На самом деле в квартире жили еще четыре человека: мать Николая Степановича, его жена и брат с супругой. В ходе разговора Ходасевич с удивлением увидел знакомую ему по Лидино псевдоморскую псевдоматюшкинскую мебель: Гумилёвы жили в квартире уехавших из Петрограда Маковских.
Неприятие Ходасевичем «важности» Гумилёва (напускной, как убедился Владислав Фелицианович при дальнейшем общении, но отнюдь не шуточной) было частью непонимания другого, более глубокого. Ходасевич так никогда и не оценил Гумилёва по достоинству ни как человека, ни как поэта. Признавая гумилёвский литературный вкус, отдавая должное его преданности искусству, он находил, что Николай Степанович слишком уж «молод душой, а может быть и умом». Ходасевич не понимал ни гумилёвского возвышенного отношения к миссии поэта-мастера, ни его волнующей апокалиптики. Вождь акмеистов казался ему «литературным деятелем» вроде Брюсова, более человечным, обаятельным, смелым, но — по отношению к тому же Брюсову — вторичным.
Ходасевич и Гумилёв были людьми разными, в чем-то даже полярно противоположными.
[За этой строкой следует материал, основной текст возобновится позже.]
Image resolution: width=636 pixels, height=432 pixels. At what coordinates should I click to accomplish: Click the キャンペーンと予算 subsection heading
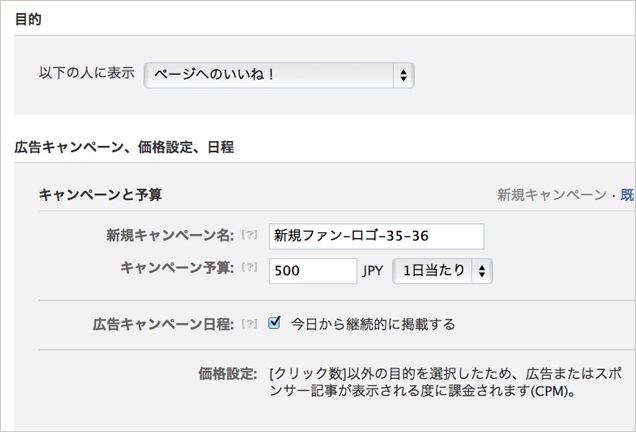coord(100,194)
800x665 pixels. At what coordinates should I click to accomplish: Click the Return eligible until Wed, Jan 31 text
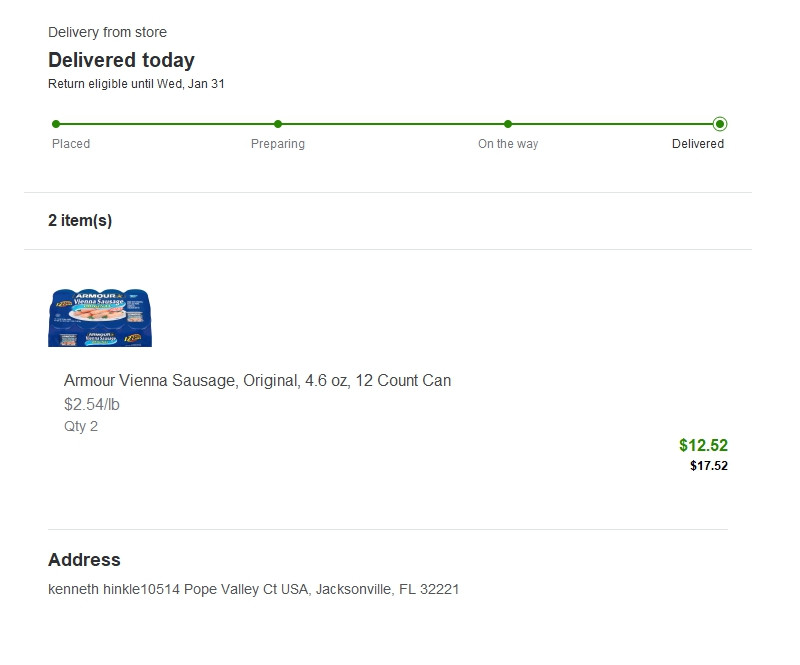click(136, 84)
Оба росли хрупкими и хилыми, оба чувствовали себя уязвимыми, но для Гумилёва средством самоутверждения во враждебном мире стала ребяческая отвага, а для Ходасевича — старческая желчность. Потомок литовских шляхтичей, Ходасевич жил и вел себя как разночинец. Внук сельского дьячка, Гумилёв щеголял аристократизмом. Он постоянно стремился добиться благосклонности женщин, завоевать авторитет в мужских компаниях. Не всегда это удавалось, порой он становился объектом насмешек. Ходасевичу женские симпатии и мужское уважение давались не в пример легче, но он, человек разборчивый в общении и вполне самодостаточный, гораздо меньше в них нуждался. Гумилёв бывал наивен в общих суждениях о литературе, но безупречно точен, когда дело касалось конкретного автора или стихотворения. Ходасевич, напротив, был в целомглубже и точнее, чем в частностях.
Он был замечательным историком литературы, а Гумилёв вовсе не имел к тому склонности, хотя антологию поэзии XIX века, думается, составил бы лучше, чем это сделал Ходасевич. Гумилёв был вспыльчив и отходчив, быстро забывал обиды, в том числе литературные, Ходасевич — памятлив на добро и на зло.
И все-таки что-то в них совпадало. Прежде всего — своего рода «высокое сальерианство». Оба поэта не были «скороспелками», не были вдохновенными гуляками, из воздуха впитывающими божественную музыку. Их самораскрытие шло постепенно и давалось годами напряженной духовной и мысленной работы. И наконец, судьбе угодно было особенным образом связать их между собой.